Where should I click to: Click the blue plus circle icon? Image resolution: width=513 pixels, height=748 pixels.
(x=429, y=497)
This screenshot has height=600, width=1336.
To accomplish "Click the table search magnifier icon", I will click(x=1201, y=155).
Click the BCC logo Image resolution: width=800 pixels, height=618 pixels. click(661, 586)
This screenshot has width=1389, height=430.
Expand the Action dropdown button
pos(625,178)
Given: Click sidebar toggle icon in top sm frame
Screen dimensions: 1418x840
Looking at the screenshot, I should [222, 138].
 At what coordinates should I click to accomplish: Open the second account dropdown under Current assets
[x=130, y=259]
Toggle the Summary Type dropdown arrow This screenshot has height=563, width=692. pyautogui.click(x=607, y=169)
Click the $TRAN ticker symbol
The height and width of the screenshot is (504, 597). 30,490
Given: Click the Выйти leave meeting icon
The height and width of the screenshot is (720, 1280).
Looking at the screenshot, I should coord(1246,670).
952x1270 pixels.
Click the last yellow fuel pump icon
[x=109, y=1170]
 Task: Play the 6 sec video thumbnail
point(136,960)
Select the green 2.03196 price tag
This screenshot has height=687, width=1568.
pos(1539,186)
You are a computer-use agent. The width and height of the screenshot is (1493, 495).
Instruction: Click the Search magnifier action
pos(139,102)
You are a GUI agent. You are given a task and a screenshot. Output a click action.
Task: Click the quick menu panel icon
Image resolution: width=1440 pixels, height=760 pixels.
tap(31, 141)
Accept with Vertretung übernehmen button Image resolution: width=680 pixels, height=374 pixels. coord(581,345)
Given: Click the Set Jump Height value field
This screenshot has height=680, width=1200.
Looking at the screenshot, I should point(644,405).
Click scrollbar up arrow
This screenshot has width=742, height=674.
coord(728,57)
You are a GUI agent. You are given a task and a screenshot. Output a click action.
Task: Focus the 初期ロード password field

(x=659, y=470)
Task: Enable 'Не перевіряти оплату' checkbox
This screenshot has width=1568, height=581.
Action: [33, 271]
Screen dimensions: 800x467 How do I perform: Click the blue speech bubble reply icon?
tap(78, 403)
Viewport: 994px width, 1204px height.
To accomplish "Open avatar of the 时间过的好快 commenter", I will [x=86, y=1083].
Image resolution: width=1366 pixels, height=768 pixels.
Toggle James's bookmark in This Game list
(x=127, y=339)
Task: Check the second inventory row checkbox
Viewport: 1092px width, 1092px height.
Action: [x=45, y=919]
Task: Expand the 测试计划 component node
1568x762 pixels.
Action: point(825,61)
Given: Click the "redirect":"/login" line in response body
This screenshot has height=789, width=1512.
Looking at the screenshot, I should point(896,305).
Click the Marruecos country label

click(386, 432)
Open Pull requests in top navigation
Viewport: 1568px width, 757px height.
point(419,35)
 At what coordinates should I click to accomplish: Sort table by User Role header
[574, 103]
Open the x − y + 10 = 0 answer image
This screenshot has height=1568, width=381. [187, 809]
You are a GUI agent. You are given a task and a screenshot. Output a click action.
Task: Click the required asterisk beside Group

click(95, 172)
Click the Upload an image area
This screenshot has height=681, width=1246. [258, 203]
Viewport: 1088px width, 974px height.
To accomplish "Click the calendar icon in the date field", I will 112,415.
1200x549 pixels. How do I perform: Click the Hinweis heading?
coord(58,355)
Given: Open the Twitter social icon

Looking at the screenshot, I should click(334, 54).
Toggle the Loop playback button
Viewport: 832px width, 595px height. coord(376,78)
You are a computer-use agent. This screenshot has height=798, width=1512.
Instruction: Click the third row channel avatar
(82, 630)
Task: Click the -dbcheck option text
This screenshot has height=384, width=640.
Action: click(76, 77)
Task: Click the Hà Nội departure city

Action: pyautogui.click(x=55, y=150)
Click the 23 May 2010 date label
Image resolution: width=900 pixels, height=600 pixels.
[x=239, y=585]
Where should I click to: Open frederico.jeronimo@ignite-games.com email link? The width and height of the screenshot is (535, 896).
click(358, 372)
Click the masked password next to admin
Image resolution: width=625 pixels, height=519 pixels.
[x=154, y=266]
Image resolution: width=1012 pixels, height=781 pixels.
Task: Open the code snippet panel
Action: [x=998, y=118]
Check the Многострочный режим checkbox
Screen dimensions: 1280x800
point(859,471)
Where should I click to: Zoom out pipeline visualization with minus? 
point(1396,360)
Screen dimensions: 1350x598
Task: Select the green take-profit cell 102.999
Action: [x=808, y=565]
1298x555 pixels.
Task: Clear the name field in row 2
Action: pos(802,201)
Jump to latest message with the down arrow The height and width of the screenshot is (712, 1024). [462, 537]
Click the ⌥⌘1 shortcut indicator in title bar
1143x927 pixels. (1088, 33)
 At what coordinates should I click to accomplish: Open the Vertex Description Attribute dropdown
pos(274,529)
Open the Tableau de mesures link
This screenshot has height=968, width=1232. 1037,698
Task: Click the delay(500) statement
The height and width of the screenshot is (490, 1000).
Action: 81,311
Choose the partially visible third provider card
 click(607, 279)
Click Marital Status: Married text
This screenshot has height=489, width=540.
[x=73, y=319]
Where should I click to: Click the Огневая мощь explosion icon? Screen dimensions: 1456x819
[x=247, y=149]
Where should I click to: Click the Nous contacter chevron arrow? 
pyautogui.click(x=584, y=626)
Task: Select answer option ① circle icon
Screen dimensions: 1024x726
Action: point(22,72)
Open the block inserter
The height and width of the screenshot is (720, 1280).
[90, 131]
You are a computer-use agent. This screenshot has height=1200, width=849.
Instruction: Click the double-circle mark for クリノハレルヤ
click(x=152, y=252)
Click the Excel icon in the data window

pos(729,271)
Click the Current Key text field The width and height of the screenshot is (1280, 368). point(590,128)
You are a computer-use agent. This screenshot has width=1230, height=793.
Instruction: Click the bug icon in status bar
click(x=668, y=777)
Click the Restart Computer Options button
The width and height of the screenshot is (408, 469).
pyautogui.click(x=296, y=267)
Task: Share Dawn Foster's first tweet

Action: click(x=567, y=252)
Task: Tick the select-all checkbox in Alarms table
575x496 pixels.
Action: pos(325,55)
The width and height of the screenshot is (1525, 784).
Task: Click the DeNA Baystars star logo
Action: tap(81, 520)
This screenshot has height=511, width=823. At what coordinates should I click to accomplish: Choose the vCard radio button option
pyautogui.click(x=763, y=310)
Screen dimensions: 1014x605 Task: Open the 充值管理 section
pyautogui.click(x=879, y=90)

:::::

## ACTIVITY:
The records above should be repeated in full, exactly as given.

## ANSWER SPACE:
Where should I click to: Click the blue plus circle icon? Image resolution: width=513 pixels, height=748 pixels.
(x=429, y=497)
This screenshot has height=600, width=1336.
To accomplish "Click the table search magnifier icon", I will click(x=1201, y=155).
Click the BCC logo Image resolution: width=800 pixels, height=618 pixels. click(661, 586)
This screenshot has width=1389, height=430.
Expand the Action dropdown button
pos(625,178)
Given: Click sidebar toggle icon in top sm frame
Screen dimensions: 1418x840
Looking at the screenshot, I should [222, 138].
 At what coordinates should I click to accomplish: Open the second account dropdown under Current assets
[x=130, y=259]
Toggle the Summary Type dropdown arrow This screenshot has height=563, width=692. pyautogui.click(x=607, y=169)
Click the $TRAN ticker symbol
The height and width of the screenshot is (504, 597). 30,490
Given: Click the Выйти leave meeting icon
The height and width of the screenshot is (720, 1280).
Looking at the screenshot, I should coord(1246,670).
952x1270 pixels.
Click the last yellow fuel pump icon
[x=109, y=1170]
 Task: Play the 6 sec video thumbnail
point(136,960)
Select the green 2.03196 price tag
This screenshot has height=687, width=1568.
pos(1539,186)
You are a computer-use agent. The width and height of the screenshot is (1493, 495).
Instruction: Click the Search magnifier action
pos(139,102)
You are a GUI agent. You are given a task and a screenshot. Output a click action.
Task: Click the quick menu panel icon
Image resolution: width=1440 pixels, height=760 pixels.
tap(31, 141)
Accept with Vertretung übernehmen button Image resolution: width=680 pixels, height=374 pixels. coord(581,345)
Given: Click the Set Jump Height value field
This screenshot has height=680, width=1200.
Looking at the screenshot, I should point(644,405).
Click scrollbar up arrow
This screenshot has width=742, height=674.
coord(728,57)
You are a GUI agent. You are given a task and a screenshot. Output a click action.
Task: Focus the 初期ロード password field

(x=659, y=470)
Task: Enable 'Не перевіряти оплату' checkbox
This screenshot has width=1568, height=581.
Action: [33, 271]
Screen dimensions: 800x467 How do I perform: Click the blue speech bubble reply icon?
tap(78, 403)
Viewport: 994px width, 1204px height.
To accomplish "Open avatar of the 时间过的好快 commenter", I will [x=86, y=1083].
Image resolution: width=1366 pixels, height=768 pixels.
Toggle James's bookmark in This Game list
(x=127, y=339)
Task: Check the second inventory row checkbox
Viewport: 1092px width, 1092px height.
Action: [x=45, y=919]
Task: Expand the 测试计划 component node
1568x762 pixels.
Action: point(825,61)
Given: Click the "redirect":"/login" line in response body
This screenshot has height=789, width=1512.
Looking at the screenshot, I should point(896,305).
Click the Marruecos country label

click(386, 432)
Open Pull requests in top navigation
Viewport: 1568px width, 757px height.
point(419,35)
 At what coordinates should I click to accomplish: Sort table by User Role header
[574, 103]
Open the x − y + 10 = 0 answer image
This screenshot has height=1568, width=381. [187, 809]
You are a GUI agent. You are given a task and a screenshot. Output a click action.
Task: Click the required asterisk beside Group

click(95, 172)
Click the Upload an image area
This screenshot has height=681, width=1246. [258, 203]
Viewport: 1088px width, 974px height.
To accomplish "Click the calendar icon in the date field", I will 112,415.
1200x549 pixels. How do I perform: Click the Hinweis heading?
coord(58,355)
Given: Open the Twitter social icon

Looking at the screenshot, I should click(334, 54).
Toggle the Loop playback button
Viewport: 832px width, 595px height. coord(376,78)
You are a computer-use agent. This screenshot has height=798, width=1512.
Instruction: Click the third row channel avatar
(82, 630)
Task: Click the -dbcheck option text
This screenshot has height=384, width=640.
Action: click(76, 77)
Task: Click the Hà Nội departure city

Action: pyautogui.click(x=55, y=150)
Click the 23 May 2010 date label
Image resolution: width=900 pixels, height=600 pixels.
[x=239, y=585]
Where should I click to: Open frederico.jeronimo@ignite-games.com email link? The width and height of the screenshot is (535, 896).
click(358, 372)
Click the masked password next to admin
Image resolution: width=625 pixels, height=519 pixels.
[x=154, y=266]
Image resolution: width=1012 pixels, height=781 pixels.
Task: Open the code snippet panel
Action: [x=998, y=118]
Check the Многострочный режим checkbox
Screen dimensions: 1280x800
point(859,471)
Where should I click to: Zoom out pipeline visualization with minus? 
point(1396,360)
Screen dimensions: 1350x598
Task: Select the green take-profit cell 102.999
Action: [x=808, y=565]
1298x555 pixels.
Task: Clear the name field in row 2
Action: pos(802,201)
Jump to latest message with the down arrow The height and width of the screenshot is (712, 1024). [462, 537]
Click the ⌥⌘1 shortcut indicator in title bar
1143x927 pixels. (1088, 33)
 At what coordinates should I click to accomplish: Open the Vertex Description Attribute dropdown
pos(274,529)
Open the Tableau de mesures link
This screenshot has height=968, width=1232. 1037,698
Task: Click the delay(500) statement
The height and width of the screenshot is (490, 1000).
Action: 81,311
Choose the partially visible third provider card
 click(607, 279)
Click Marital Status: Married text
This screenshot has height=489, width=540.
[x=73, y=319]
Where should I click to: Click the Огневая мощь explosion icon? Screen dimensions: 1456x819
[x=247, y=149]
Where should I click to: Click the Nous contacter chevron arrow? 
pyautogui.click(x=584, y=626)
Task: Select answer option ① circle icon
Screen dimensions: 1024x726
Action: point(22,72)
Open the block inserter
The height and width of the screenshot is (720, 1280).
[90, 131]
You are a computer-use agent. This screenshot has height=1200, width=849.
Instruction: Click the double-circle mark for クリノハレルヤ
click(x=152, y=252)
Click the Excel icon in the data window

pos(729,271)
Click the Current Key text field The width and height of the screenshot is (1280, 368). point(590,128)
You are a computer-use agent. This screenshot has width=1230, height=793.
Instruction: Click the bug icon in status bar
click(x=668, y=777)
Click the Restart Computer Options button
The width and height of the screenshot is (408, 469).
pyautogui.click(x=296, y=267)
Task: Share Dawn Foster's first tweet

Action: click(x=567, y=252)
Task: Tick the select-all checkbox in Alarms table
575x496 pixels.
Action: pos(325,55)
The width and height of the screenshot is (1525, 784).
Task: Click the DeNA Baystars star logo
Action: tap(81, 520)
This screenshot has height=511, width=823. At what coordinates should I click to accomplish: Choose the vCard radio button option
pyautogui.click(x=763, y=310)
Screen dimensions: 1014x605 Task: Open the 充值管理 section
pyautogui.click(x=879, y=90)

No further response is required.